Saved entries:
-*-*-
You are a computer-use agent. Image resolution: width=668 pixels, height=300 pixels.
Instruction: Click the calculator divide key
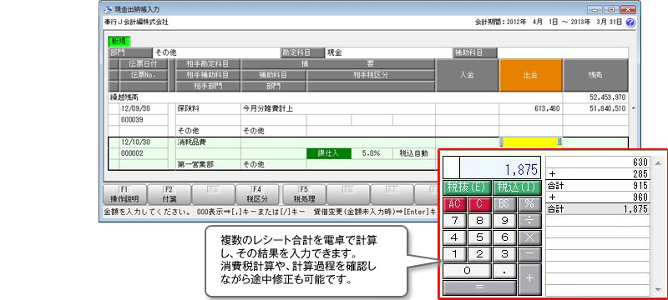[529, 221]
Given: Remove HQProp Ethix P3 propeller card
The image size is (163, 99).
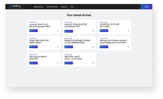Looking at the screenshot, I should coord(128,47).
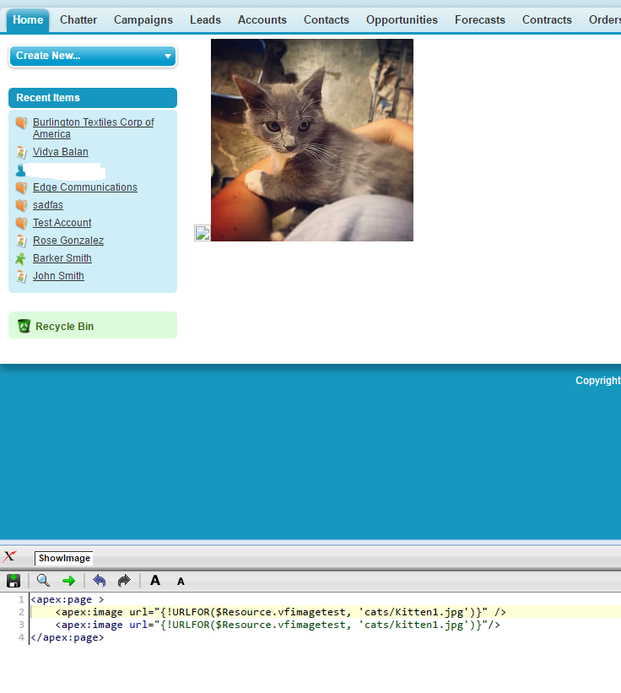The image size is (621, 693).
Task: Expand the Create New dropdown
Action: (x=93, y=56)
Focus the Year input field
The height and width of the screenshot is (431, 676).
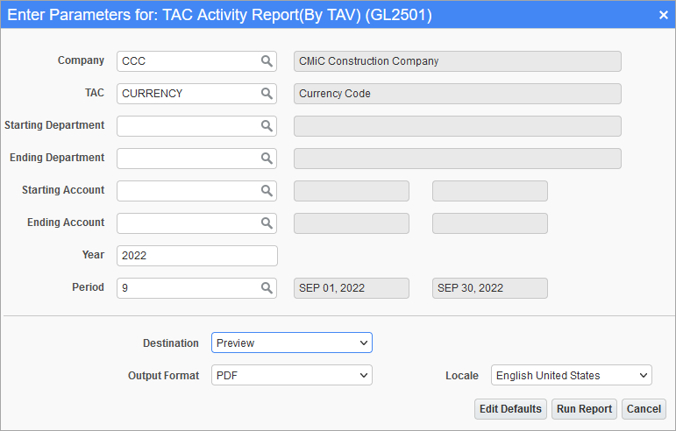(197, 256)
-*-*-
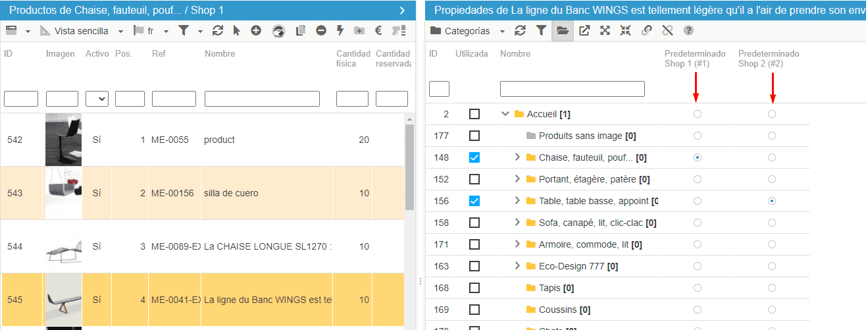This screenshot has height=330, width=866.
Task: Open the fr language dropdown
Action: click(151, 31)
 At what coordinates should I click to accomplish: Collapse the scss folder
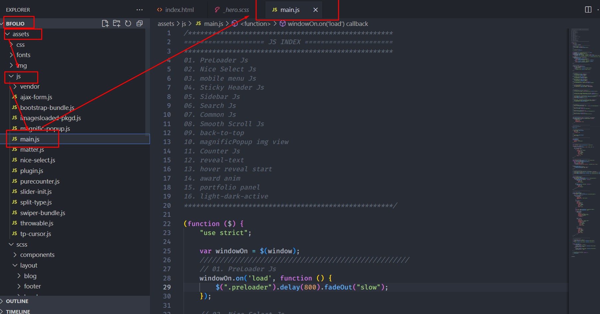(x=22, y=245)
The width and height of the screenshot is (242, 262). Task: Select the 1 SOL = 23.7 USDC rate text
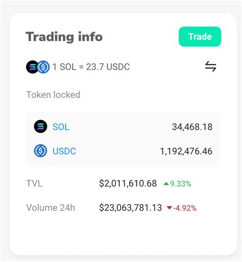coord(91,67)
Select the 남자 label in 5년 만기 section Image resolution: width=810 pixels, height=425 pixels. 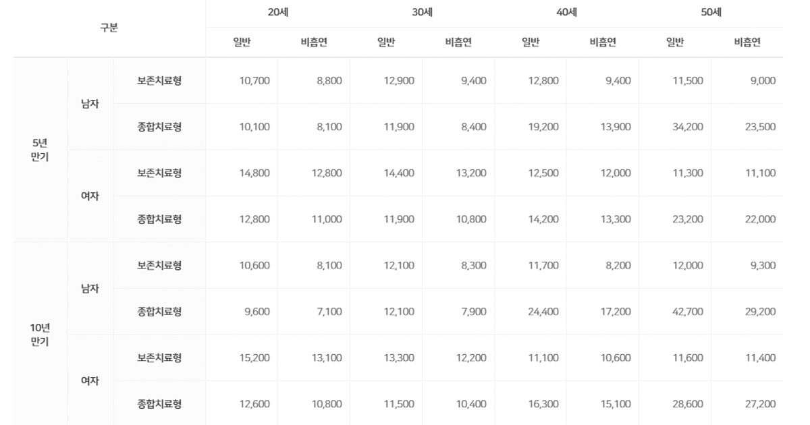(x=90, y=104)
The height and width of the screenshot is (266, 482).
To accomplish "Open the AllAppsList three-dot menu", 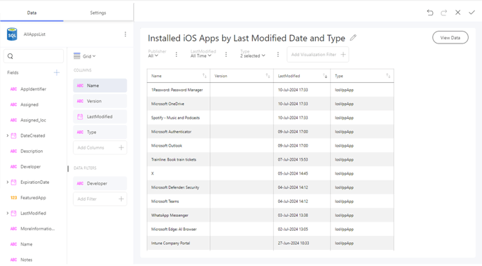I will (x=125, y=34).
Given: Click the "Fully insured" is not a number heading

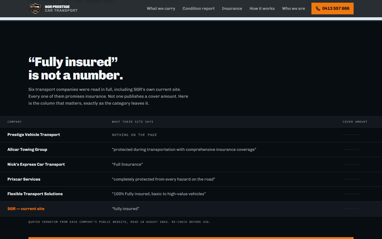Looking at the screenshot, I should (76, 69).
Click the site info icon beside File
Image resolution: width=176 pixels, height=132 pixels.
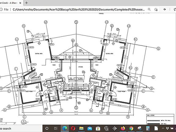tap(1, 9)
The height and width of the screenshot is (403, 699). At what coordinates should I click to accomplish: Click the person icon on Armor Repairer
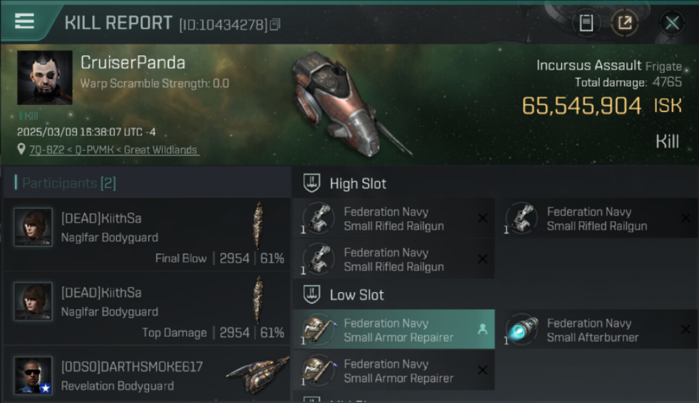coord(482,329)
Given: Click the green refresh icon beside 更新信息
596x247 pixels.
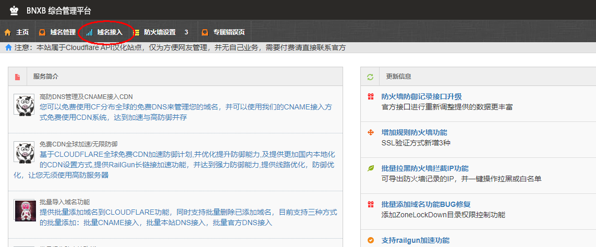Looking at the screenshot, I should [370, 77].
-*-*-
» **Work item**: From the entries above, copy every line containing the word "beside".

» **Response to the exercise**:
Click the site info icon beside File
Given: Click the green refresh icon beside 更新信息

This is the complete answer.